ABSTRACT OF THE DISSERTATION
Multiplexing of electrospray sources for space propulsion and physical sputtering
By
Enric Lluís Grustan Gutiérrez
Doctor of Philosophy in Mechanical and Aerospace Engineering
University of California, Irvine, 2015
Professor Manuel Gamero Castaño, Chair
The present work explores what can be achieved when the fields of microfabrication and electrospray atomization intersect. The electrospraying of conductive liquids is a well documented technique used heavily for mass spectrometry but also for drug encapsulation or electric propulsion among other applications.
Chapters 2 and 3 of the dissertation focus on the development of a miniaturized array of sixty-four electrospray sources, determining the design requirements and how to adapt them to microfabrication processes. The prototypes response to mass flux and emitting voltage variations is characterized by recording the currents at the emitter, extractor and collector. To determine whether the source can run continuously for prolonged periods of time, it is left operating until malfunction; the maximum life span is 12 hours.

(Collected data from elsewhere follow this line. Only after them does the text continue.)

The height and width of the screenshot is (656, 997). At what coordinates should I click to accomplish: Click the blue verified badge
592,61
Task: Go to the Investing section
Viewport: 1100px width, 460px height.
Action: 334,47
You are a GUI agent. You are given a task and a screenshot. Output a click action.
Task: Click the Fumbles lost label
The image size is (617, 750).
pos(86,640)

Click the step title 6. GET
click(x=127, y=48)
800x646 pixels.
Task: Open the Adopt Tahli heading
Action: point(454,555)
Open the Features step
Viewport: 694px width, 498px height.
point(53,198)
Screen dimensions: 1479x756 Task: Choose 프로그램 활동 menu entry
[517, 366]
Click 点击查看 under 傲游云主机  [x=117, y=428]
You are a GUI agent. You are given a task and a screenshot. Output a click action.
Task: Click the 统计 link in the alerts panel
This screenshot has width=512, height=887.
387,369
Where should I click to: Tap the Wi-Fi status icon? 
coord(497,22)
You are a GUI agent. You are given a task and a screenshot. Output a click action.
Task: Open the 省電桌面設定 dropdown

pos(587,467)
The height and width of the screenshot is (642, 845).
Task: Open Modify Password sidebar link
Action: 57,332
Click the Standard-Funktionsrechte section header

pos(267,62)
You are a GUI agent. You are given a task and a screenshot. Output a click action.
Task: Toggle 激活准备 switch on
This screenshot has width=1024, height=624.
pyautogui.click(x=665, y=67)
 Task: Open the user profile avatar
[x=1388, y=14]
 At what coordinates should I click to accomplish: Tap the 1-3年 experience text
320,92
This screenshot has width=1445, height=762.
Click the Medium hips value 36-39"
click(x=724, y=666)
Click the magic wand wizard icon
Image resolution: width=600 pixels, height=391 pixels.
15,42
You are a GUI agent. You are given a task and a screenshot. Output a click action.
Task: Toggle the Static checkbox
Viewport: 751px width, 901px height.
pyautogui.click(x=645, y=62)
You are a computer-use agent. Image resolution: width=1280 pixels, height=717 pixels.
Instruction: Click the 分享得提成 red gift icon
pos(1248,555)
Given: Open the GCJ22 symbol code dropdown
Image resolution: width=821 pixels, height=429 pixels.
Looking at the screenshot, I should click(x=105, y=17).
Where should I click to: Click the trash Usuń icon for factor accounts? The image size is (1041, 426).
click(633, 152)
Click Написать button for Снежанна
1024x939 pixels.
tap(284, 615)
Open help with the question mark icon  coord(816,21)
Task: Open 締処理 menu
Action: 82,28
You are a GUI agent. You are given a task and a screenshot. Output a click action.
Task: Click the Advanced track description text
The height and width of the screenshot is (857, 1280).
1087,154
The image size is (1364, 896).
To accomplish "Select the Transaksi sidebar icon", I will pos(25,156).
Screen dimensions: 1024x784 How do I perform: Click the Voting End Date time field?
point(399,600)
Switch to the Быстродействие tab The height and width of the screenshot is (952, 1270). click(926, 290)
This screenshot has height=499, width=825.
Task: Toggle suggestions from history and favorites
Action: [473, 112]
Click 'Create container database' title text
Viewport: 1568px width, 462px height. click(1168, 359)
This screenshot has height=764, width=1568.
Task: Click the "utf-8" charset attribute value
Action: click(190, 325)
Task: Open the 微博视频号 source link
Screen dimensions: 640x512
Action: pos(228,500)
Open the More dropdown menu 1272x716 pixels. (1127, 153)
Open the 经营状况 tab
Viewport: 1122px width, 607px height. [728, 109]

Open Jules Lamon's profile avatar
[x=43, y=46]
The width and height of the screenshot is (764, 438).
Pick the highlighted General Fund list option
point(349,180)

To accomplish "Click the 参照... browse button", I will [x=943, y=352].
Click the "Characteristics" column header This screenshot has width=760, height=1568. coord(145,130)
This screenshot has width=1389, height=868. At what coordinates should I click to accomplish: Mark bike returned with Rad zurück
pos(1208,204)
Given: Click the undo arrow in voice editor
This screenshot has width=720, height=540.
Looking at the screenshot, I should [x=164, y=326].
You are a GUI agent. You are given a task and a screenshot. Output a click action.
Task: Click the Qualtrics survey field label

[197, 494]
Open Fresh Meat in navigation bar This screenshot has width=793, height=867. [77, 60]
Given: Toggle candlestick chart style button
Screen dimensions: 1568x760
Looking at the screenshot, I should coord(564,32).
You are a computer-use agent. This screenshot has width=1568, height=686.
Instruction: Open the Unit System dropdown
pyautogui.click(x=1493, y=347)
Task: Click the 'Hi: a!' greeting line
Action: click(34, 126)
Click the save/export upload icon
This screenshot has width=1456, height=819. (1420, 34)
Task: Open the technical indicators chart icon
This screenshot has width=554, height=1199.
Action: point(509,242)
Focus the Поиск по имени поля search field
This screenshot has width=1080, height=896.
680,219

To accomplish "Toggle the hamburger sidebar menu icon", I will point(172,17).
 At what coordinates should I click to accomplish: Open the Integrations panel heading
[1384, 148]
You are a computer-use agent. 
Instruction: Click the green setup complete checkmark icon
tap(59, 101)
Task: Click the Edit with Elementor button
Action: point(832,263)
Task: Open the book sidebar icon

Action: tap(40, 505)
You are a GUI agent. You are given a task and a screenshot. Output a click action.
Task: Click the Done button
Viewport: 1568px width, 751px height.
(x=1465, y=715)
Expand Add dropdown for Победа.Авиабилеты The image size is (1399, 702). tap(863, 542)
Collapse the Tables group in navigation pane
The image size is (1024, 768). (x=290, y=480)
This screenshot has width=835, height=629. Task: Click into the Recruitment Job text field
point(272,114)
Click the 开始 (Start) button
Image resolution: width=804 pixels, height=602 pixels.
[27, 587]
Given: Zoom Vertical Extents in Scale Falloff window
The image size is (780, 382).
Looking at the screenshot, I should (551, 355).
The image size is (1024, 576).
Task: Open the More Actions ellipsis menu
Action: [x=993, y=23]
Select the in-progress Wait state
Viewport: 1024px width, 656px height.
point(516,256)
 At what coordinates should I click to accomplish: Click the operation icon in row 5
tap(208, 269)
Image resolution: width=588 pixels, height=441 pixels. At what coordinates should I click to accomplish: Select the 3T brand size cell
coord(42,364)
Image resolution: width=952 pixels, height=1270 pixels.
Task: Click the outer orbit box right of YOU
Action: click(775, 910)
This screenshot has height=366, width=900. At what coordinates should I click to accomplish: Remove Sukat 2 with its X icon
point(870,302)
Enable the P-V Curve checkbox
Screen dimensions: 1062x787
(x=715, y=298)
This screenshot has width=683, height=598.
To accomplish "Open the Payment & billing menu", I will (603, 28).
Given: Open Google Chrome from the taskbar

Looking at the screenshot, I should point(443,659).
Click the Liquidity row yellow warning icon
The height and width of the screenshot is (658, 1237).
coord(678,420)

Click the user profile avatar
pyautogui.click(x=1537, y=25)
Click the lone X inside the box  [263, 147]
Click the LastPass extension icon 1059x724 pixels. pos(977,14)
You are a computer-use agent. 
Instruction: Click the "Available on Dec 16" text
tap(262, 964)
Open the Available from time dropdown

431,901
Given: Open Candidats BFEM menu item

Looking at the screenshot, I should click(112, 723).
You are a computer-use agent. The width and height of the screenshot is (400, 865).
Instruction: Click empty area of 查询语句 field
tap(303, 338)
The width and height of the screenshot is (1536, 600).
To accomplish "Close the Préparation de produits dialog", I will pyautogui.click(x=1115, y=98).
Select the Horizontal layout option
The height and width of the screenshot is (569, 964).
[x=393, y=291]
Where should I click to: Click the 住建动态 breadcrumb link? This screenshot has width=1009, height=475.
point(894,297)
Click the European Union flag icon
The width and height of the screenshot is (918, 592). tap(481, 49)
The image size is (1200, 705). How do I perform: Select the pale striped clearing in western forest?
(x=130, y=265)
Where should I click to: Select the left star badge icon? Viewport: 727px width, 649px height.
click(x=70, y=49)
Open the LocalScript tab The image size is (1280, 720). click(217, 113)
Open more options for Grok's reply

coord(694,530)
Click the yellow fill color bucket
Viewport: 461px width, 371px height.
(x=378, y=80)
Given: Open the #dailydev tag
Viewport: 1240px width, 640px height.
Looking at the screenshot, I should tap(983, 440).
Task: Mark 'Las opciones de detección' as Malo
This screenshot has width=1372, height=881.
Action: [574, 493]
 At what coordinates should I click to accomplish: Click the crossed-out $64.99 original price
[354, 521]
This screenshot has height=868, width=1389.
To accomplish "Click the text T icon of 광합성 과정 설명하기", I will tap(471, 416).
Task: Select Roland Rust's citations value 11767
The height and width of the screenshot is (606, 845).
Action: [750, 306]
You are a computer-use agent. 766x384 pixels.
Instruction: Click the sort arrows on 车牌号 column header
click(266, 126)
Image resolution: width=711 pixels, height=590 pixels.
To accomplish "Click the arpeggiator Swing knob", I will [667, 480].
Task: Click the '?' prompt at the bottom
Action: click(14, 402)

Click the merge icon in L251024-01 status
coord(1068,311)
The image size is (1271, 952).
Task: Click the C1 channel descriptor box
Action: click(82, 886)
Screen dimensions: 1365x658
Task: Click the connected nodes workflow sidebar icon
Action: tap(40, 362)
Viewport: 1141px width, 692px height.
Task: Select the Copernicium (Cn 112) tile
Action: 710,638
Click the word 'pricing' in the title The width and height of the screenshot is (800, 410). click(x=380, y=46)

The most advanced prototype undergoes Time-of-flight spectrometry analysis to evaluate its capabilities for satellite propulsion; with resulting mass flux ranging from 2.07·10-9 to 2.81·10-8 kg/s, a total maximum thrust of 34 µN, an Isp varying from 124 to 245s, with specific charge between 697 and 3142 C/kg and a maximum thrust efficiency of 70%.
In the final portion of the document we present the effects of bombarding Si, SiC, InAs, InP, Ge, GaAs, GaSb and GaN with high kinetic energy projectiles from a single emitter electrospray source. We investigate the structure of the damaged surface and sputtered volume by atomic force and scanning electron microscopy and stylus profilometry. The dependance of substrate nature, kinetic energy and projectile dosage on the final topography of the processed slice is discussed together with sputtering rate and yield. The maximum sputtering rates for the technologically interesting SiC and GaN are 220 and 630 nm/min respectively.
Gold, AZ4620 and Shipley 1827 photoresists layers are deposited on a silicon substrate and sputtered to find their adequacy as microfabrication masks. The sputtering rate selectivity between mask and substrate is calculated for different impact velocities; the maximum value for gold is 64.17, at low speeds Shipley and AZ selectivity is virtually infinite. Finally as proof of concept some intricate structures are carved on silicon using AZ4620.